Rapid Quantification of Protein Secondary Structure Composition from a Single Unassigned 1D 13C NMR Spectrum

Haote Li,Marcus Tuttle,Kurt Zilm,Victor Batista
DOI: https://doi.org/10.26434/chemrxiv-2024-qt9g4
2024-06-12
Abstract:The function of a protein is predicated upon its three dimensional fold. Representing its complex structure as a series of repeating secondary structural elements is one of the most useful ways by which we study, characterize, and visualize a protein. Consequently, experimental methods that quantify the secondary structure content allow us to connect a protein’s structure to its function. Here, we introduce an automated gradient descent-based method we refer to as Secondary Structure Distribution by NMR that allows for rapid quantification of the protein secondary structure composition of a protein from a single, 1D 13C NMR spectrum without chemical shift assignments. The analysis of nearly 900 proteins with known structure and chemical shifts demonstrates the capabilities of our approach. We show that these results rival alternative techniques such as FT-IR and circular dichroism that are commonly used to estimate secondary structure compositions. The resulting method requires only the primary sequence of the protein and its referenced 13C NMR spectrum. Each residue is modeled in an ensemble of secondary structures with percentage contributions from random coil, α-helix, and β-sheet secondary structures obtained by minimizing the difference between a simulated and experimental 1D 13C NMR spectrum. The capabilities of the method are demonstrated as applied to samples at natural abundance or enriched in 13C, acquired by either solution or solid-state NMR, and even on low magnetic field benchtop NMR spectrometers. This approach allows for rapid characterization of protein secondary structure across traditionally challenging to characterize states including liquid-liquid phase-separated, membrane-bound, or aggregated states.
Chemistry
What problem does this paper attempt to address?
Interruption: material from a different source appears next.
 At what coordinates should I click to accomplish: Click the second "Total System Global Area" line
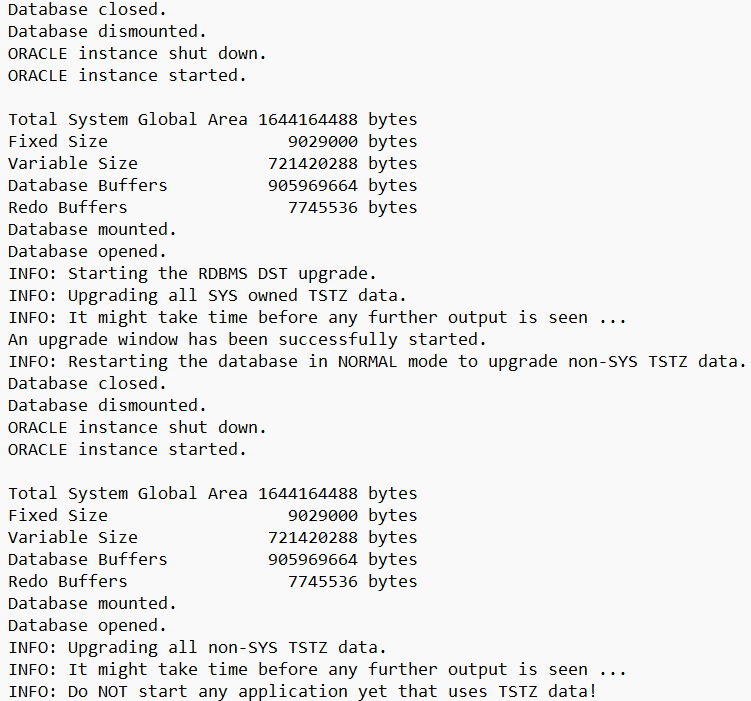tap(212, 493)
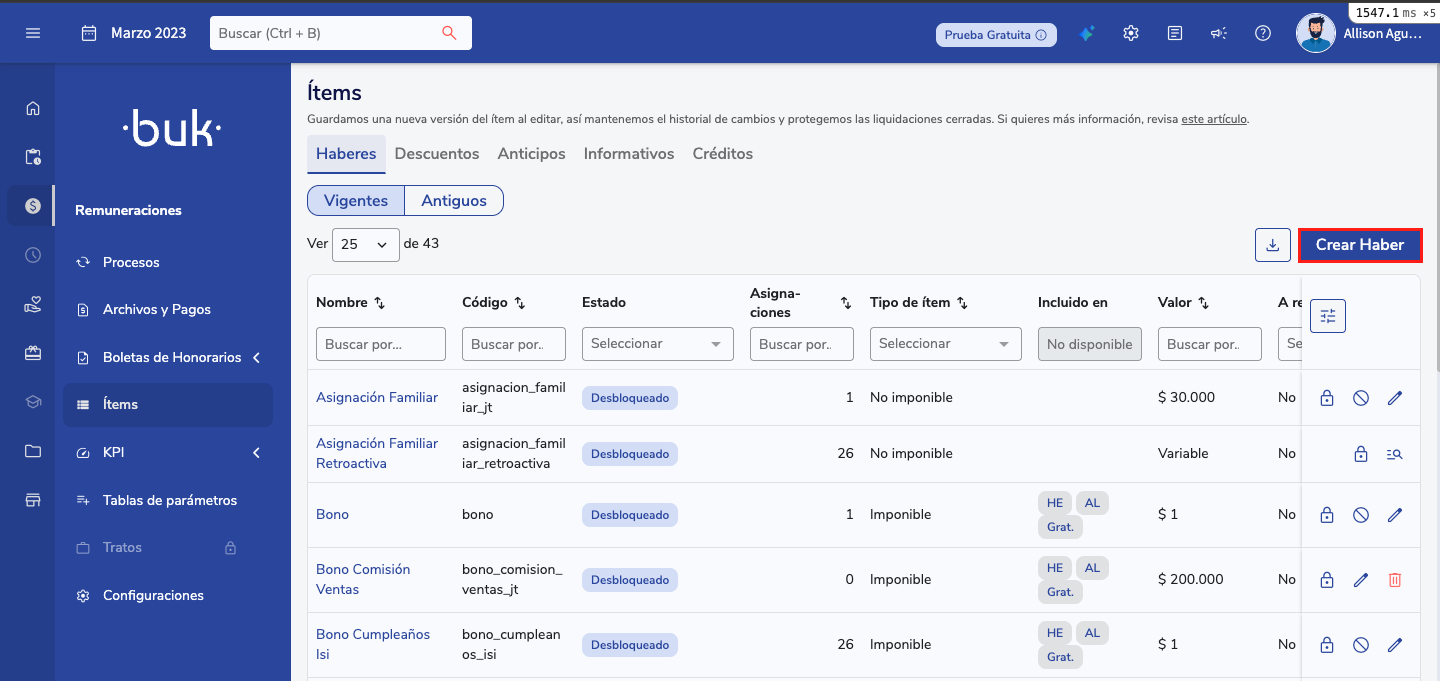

The paper aims to address the issue of rapid quantification of protein secondary structure composition, proposing a new method based on Nuclear Magnetic Resonance (NMR). Traditionally, determining the secondary structure of proteins requires techniques such as Circular Dichroism (CD) and Fourier Transform Infrared Spectroscopy (FT-IR), or relies on time-consuming NMR chemical shift assignments. However, these methods face challenges when dealing with proteins in liquid-liquid phase separation, membrane-bound, or aggregated states. The method introduced in this article, called "Secondary Structure Distribution by NMR (SSD-NMR)," can automatically infer the secondary structure composition of proteins from a single unassigned 1D 13C NMR spectrum, without the need for chemical shift assignments. This approach utilizes a gradient descent algorithm to fit each residue as a mixture of random coil, α-helix, and β-sheet, and optimizes parameters by minimizing the difference between simulated and experimental 1D 13C NMR spectra. This method is not only applicable to proteins in solution but also to solid-state NMR data, and can even be analyzed on low-field benchtop NMR spectrometers, thus enabling rapid characterization of protein secondary structures under biologically relevant conditions. The paper validates the effectiveness of this method with nearly 900 protein samples with known structures and chemical shifts, demonstrating that its results are comparable to commonly used techniques such as CD and FT-IR.